MPW-13761Maybe it’s because I expected junk, but I didn’t hate “Man of the House.” Sure, it’s typical, and routine, and bubbly, and that should equal a bad review, but I didn’t have a miserable time. I admittedly had fun, because “Man of the House” in spite of its many faults, was a fun movie. It’s like a carnival ride, fun and then forgotten. And it helps that the film has some really sexy girls in it. Five. You can make the argument that I liked this because of the girls, and you’d be partially right, but I also had fun thanks to Tommy Lee Jones, who lends the film a really welcome comedic bent.

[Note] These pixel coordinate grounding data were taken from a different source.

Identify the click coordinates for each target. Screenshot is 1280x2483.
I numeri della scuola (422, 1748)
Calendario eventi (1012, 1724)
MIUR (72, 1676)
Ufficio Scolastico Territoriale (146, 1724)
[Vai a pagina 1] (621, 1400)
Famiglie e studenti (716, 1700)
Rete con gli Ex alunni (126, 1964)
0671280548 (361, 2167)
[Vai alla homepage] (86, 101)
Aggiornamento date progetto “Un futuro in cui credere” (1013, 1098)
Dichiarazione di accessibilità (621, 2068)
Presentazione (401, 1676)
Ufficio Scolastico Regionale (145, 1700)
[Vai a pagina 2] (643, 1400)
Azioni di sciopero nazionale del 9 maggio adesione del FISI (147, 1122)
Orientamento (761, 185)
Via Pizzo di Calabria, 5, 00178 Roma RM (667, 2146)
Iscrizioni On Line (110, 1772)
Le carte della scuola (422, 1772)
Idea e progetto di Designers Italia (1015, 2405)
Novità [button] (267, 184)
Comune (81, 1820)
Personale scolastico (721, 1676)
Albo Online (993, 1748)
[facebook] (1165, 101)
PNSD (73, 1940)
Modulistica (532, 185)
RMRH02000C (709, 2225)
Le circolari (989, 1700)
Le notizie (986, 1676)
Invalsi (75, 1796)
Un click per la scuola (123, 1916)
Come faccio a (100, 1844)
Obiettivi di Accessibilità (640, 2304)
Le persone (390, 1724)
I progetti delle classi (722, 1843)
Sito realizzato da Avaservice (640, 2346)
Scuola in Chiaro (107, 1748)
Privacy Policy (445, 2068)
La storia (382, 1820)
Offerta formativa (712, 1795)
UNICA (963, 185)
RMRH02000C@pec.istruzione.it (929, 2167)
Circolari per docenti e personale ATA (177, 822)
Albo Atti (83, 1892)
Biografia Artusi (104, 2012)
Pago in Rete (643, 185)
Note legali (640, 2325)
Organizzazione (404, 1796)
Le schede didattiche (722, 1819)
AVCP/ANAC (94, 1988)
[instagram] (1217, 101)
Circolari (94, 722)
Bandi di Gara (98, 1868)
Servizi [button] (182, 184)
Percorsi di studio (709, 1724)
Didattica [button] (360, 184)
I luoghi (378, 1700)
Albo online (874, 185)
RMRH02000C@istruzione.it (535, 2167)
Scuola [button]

Jones plays a sheriff who is on the track of informants to help put away a mob boss. After a key informant is killed, the murder is witnessed by five cheerleaders whom shockingly scream yet aren’t given away, and we’re not sure why a murder would be done behind a building where a big pep rally is taking place instead of, say, oh a dockyard, or warehouse. Jones’ character must interview the girls and now that they can put away the murderer, must go under his protection. They’re not put away in a safe house, because that wouldn’t be funny, instead Jones and his team set up camp at the girls’ dorm house and Jones begins to act like a surrogate den father for them, considering these dorms usually have den mothers, and no one asks his identity.

Within the first twenty minutes we’re introduced to the cheerleaders. Christina Milian, Paula Garces, Monica Keena, Kelli Garner, and Vanessa Ferlito to be exact, all looking damn scrumptious. But Keena is easily my favorite of the group. When she shows up with a blue tube top, I nearly wept. Though Garner is neck and neck in the pure sex appeal department. But then Garces–I can go on forever, folks. I’ll move on. Fact is, the whole movie is centered on these hot girls. And it worked. The writers surprisingly try to add depth to a few of the girls, and though they’re gorgeous, they also manage to be charming and likable. Jones displays a knack for deadpan comedy. Jones is pretty funny especially when confronting the girls and stopping them at their games.

He finds ways to keep them from dressing skimpy, in a very funny scene he handcuffs them from going out, and to keep the viewers from thinking wrong, he gains an interest in Anne Archer’s character, and his plot with Garner is quickly de-routed. As a simple passive experience I had some fun, I won’t deny it. Garner is given the most plot emphasis with her adorable infatuation with Jones’s character. Though we’re dragged through the doldrums of this kind of mismatched comedy formula, it still succeeds in drawing laughter. Jones hates the girls, the girls hate him, Jones helps the girls, the girls help him, Jones takes a liking to them becoming their father figure, they help him with his life, etc.

Sadly, Cedric the Entertainer lends nothing to the movie, further proves that he’s not as funny as he thinks he is, and I’m not entirely sure if he thinks he is which would account for his really boring supporting character who really only appears three times throughout the film, and proceeds to drop flat jokes on every such occasion. Which also would account for the the jokes which are mostly misses with Cedric the Entertainer failing to spark any laughter, especially in his dance off with the cheerleaders which was pretty damn predictable and cheesy as hell. “Man of the House” knows what audience they’re appealing to creating something of a testosterone laced comedy with Jones leading the charge with a supporting cast of insanely sexy young actresses. In spite of that obvious element, “Man of the House” is a guilty pleasure and one I had a very good time with.